It doesn’t have to require large datasets, the data can actually come from something as basic as google trends. 

Data Journalism Example Using Google Trends

Now if you look at this in Google Trends and zoom out technically that headline would be Allergies on the Rise Globally, because every year there’s an uptick. Now, when you dig into the data, it’s young people who are searching for ‘allergies’ more. So if we want to create an information piece to pitch to right wing media in the UK, we can run it through the framework and we know that the Daily Mail for example will like social information pieces that confirm millennials are snowflakes.

The reason this methodology works is because it works in reverse of how you usually get content discovered, so the content finds the audience, the audience don’t find the content. What we mean by that is because you’re a lefty, because you have ginger hair, because you think millennials are snowflakes, that will automatically get in your filter bubble of news so that content automatically finds you.

Data Journalism Ideation framework

Here’s an example of some of the things we’d typically put under each of these categories. The social information pieces are not as brand safe as the rest, so just be very careful and get brand managers to sign off before it goes live.

Drill Down-ability for Multiple Headlines

We’re coming up with this stuff to reduce flop risk, so we need to come up with a really big concept and drill it all the way down into something really small to get multiple bites. So not only do we have 9 different pitches from national to local to trade inside each of those verticals we’ve got big publications all the way down to small.

Take gaming for example, Type A Media ran a piece for a client where they looked at the historic value of computer games. There’s a piece of news that says Mario Kart is worth 30k so we took an average amount of computer games that people were sitting on and selling on eBay and worked out how much ‘money’ they were sitting on as an asset with their old computer games.

So in this example, we go broad with gamers, then slightly more niche with talking to computer game magazines, then go into community stuff, so blogs and really small magazines, and then single-person-operated websites with content for fanatics. Obviously there’s less of them but that means you don’t need to get as personal with the pitching. So what we’re trying to do here is reduce flop risk by broadening the scope as much as humanly possible.

3 Types of Data Sources That Can Be Used To Tell a Story

Private Data from Analytics & CRM

The best type of data source by far is private data from your analytics or CRM. If you have a BI team that can provide you with actual industry information that is absolute gold. Include a quote in there and you’ll get links every time.

It doesn’t have to be really interesting either, so for a client of Type A they ended up just taking their Google Analytics data and looked at where the most apprenticeships were up and down the country and that was enough to get them published.

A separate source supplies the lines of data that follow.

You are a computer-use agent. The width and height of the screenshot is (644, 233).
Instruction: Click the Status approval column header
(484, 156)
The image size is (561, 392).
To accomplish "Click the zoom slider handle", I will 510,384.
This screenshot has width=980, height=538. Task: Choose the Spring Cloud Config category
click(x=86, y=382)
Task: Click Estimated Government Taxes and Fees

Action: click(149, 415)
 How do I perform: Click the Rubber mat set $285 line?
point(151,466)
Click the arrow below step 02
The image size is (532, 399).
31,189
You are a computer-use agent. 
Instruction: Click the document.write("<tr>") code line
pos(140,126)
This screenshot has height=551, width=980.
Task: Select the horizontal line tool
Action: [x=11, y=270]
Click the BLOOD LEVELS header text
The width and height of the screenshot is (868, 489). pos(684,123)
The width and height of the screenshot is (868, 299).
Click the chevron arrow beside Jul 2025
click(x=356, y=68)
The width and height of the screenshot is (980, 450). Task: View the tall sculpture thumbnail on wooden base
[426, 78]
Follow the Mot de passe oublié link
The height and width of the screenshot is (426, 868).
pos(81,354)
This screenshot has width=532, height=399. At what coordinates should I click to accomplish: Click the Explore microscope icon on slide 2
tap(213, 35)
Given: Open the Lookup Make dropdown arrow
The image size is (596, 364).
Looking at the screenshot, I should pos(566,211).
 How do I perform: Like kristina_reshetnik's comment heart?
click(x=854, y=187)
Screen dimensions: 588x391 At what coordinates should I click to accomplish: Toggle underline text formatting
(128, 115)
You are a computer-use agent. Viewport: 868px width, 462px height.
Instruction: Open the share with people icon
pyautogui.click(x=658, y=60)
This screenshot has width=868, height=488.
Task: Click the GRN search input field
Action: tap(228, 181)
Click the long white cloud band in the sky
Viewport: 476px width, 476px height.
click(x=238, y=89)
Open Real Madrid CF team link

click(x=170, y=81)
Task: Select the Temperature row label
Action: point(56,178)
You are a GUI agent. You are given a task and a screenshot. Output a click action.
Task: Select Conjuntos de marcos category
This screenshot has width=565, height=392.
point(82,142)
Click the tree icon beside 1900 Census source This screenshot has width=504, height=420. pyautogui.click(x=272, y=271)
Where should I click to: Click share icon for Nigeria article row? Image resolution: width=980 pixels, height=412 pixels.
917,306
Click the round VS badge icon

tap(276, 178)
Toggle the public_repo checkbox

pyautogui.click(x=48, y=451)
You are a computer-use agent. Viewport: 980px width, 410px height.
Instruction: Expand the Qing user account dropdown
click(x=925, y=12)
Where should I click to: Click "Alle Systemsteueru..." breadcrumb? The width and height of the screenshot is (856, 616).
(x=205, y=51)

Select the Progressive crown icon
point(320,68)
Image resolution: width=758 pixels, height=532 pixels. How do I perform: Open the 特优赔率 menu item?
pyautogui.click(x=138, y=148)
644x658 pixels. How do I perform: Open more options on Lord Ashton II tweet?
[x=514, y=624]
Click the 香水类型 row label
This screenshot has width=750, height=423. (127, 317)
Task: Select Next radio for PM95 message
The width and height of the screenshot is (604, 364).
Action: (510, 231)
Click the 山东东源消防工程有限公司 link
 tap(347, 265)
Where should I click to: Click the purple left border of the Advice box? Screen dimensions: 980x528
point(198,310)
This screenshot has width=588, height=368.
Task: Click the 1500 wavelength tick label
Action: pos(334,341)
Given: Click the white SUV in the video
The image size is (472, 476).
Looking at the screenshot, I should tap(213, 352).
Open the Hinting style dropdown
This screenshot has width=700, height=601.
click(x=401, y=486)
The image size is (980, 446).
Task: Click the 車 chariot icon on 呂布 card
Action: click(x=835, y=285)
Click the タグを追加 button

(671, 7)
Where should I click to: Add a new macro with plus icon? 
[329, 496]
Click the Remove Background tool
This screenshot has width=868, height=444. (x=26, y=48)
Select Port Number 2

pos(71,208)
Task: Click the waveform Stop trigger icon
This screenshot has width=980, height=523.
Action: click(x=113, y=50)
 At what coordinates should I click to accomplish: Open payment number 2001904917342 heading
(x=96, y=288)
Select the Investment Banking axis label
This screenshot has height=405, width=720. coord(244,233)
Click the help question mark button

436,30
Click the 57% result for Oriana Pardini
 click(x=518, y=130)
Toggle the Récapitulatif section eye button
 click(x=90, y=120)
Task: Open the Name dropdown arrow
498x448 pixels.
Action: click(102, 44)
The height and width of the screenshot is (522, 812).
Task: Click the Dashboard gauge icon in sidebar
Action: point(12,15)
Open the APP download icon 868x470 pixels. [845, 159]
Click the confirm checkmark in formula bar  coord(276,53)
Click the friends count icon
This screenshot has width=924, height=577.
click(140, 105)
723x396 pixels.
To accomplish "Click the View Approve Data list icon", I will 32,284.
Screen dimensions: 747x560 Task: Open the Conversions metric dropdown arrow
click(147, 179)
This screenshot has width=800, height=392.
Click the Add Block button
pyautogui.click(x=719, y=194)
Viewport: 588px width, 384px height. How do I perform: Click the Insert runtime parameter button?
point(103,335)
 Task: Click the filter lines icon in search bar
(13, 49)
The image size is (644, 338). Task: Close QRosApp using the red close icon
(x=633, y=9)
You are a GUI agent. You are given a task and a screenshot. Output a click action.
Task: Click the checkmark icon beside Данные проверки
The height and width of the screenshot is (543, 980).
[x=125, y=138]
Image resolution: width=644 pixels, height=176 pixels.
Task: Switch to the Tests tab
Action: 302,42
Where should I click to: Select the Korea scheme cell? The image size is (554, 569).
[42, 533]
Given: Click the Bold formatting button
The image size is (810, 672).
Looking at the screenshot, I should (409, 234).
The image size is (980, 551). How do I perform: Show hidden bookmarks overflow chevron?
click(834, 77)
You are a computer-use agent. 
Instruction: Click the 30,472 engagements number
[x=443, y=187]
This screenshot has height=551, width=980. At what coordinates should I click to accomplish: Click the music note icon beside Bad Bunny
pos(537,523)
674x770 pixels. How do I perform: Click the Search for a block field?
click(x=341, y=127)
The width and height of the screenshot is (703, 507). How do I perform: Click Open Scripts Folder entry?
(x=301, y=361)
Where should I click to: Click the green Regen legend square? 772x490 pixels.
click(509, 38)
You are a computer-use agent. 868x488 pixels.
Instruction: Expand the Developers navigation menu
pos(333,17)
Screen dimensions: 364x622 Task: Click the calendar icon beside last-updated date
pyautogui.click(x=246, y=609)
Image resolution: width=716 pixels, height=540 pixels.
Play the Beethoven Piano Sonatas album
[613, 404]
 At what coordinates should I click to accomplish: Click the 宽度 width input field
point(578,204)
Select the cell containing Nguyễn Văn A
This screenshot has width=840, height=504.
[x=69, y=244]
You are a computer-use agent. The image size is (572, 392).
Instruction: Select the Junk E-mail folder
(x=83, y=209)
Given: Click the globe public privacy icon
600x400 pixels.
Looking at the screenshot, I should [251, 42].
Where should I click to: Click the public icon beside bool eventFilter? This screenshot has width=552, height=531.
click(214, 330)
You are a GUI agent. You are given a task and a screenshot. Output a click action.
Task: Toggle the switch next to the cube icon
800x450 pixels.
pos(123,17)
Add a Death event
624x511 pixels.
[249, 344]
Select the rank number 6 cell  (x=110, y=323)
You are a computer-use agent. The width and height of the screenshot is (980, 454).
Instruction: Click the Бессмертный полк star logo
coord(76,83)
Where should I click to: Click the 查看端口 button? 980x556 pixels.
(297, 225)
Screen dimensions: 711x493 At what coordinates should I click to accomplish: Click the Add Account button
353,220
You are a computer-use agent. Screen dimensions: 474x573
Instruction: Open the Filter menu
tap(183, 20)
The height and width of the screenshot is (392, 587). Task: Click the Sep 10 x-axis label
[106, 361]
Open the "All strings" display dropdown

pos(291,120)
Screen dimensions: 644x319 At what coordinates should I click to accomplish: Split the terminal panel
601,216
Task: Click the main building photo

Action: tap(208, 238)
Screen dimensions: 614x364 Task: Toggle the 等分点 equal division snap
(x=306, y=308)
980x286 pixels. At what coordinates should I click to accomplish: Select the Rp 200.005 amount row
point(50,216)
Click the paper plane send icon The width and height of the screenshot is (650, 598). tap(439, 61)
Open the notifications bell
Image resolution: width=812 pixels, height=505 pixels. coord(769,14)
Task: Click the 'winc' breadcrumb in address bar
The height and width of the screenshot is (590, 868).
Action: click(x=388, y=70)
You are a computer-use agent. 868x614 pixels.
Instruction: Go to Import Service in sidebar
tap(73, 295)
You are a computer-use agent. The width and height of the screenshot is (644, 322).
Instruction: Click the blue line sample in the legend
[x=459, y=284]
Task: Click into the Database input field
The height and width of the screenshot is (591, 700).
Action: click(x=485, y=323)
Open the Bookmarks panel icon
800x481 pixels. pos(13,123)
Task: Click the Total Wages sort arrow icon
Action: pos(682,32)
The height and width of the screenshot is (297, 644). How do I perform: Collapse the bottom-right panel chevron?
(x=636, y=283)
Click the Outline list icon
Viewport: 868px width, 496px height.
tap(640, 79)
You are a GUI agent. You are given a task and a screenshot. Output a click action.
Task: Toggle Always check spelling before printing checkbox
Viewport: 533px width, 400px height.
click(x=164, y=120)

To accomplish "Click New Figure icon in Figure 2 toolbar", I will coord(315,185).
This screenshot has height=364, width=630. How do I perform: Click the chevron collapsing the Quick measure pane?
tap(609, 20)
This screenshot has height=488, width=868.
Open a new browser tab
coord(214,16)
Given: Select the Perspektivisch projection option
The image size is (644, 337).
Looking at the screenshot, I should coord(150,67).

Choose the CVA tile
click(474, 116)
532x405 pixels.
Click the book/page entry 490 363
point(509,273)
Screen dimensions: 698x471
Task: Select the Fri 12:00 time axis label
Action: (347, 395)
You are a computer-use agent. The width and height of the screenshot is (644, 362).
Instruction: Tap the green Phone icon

Public and Government Data

We like government datasets as well, in fact this is probably the one we use the most. So for most countries, their government websites have these massive public datasets that are free to download. Now you need to have data scientists to actually use it because there are millions of lines and you actually often can’t physically open it in a csv because it’s too much to load but it’s all there and it’s free. 

Because it’s a government source it’s also already pre-validated so when you pitch that to an editor you can say it’s government data and they’re sold.

Potential Data from Surveys & Pro Commentary

It’s really hard to pitch a survey to a national newspaper and for them to care because it’s usually not a big enough sample size. The questions are presented in a biased way to get the information we want for our piece, so it’s less interesting to people publishing the news but it’s still an option if you’re struggling.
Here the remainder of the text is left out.